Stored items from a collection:
● ● ●

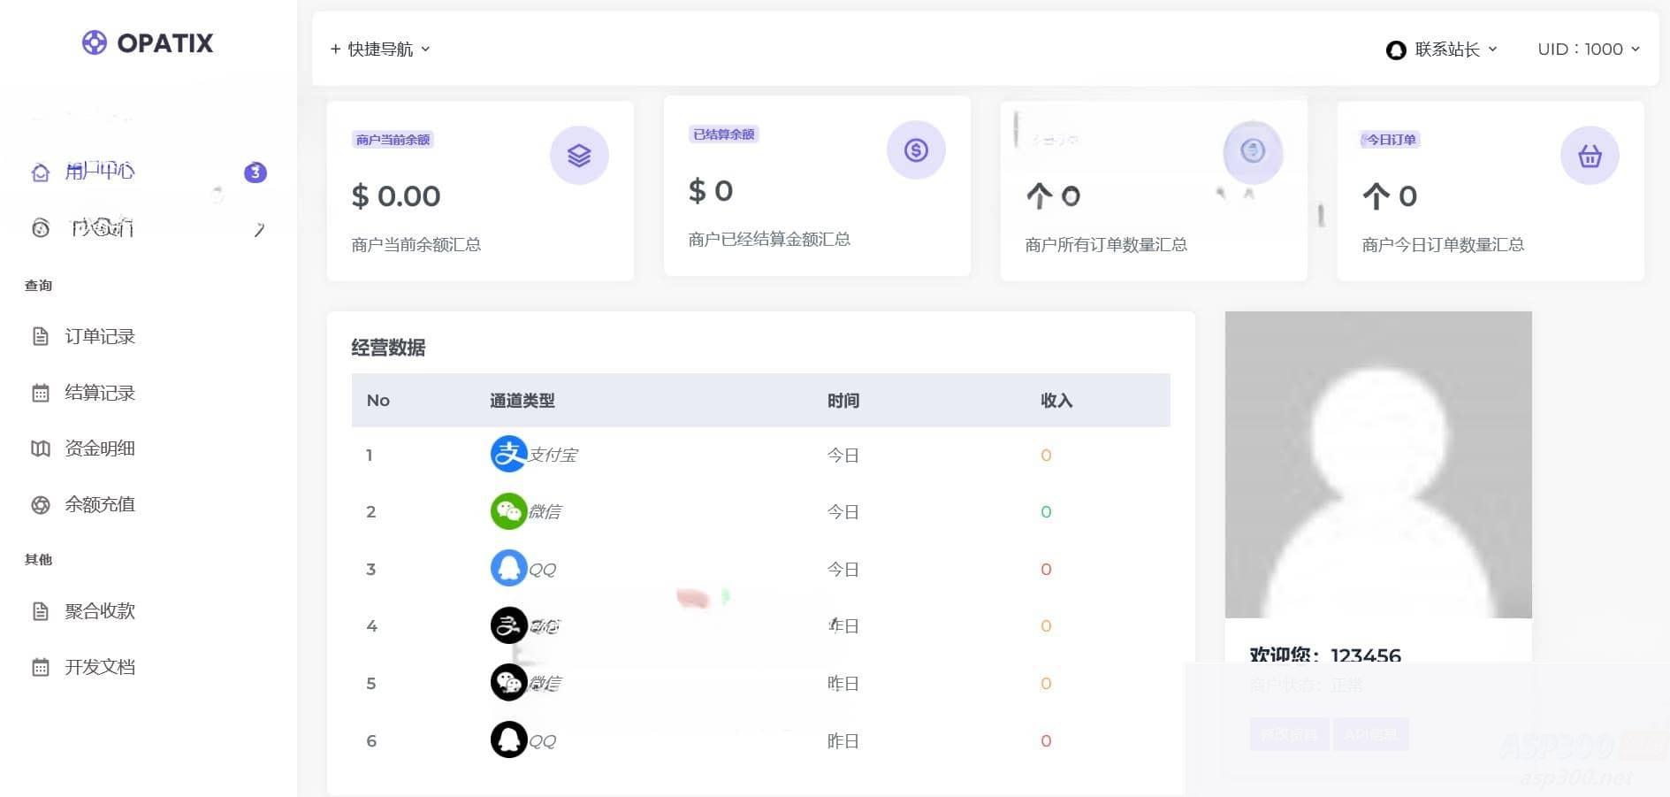
Task: Click the shopping basket icon on 今日订单 card
Action: pos(1589,155)
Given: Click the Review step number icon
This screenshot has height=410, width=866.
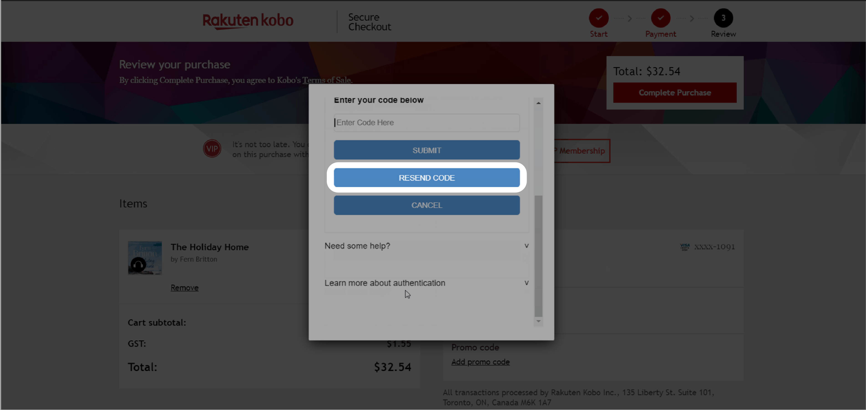Looking at the screenshot, I should pos(723,18).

● ● ●

Rewrite all the rows above with "Review" replaced by "Summary" and nothing else changed. Leave the pictures out.

Task: Click the shopping basket icon on 今日订单 card
Action: pos(1589,155)
Given: Click the Summary step number icon
This screenshot has height=410, width=866.
Looking at the screenshot, I should pos(723,18).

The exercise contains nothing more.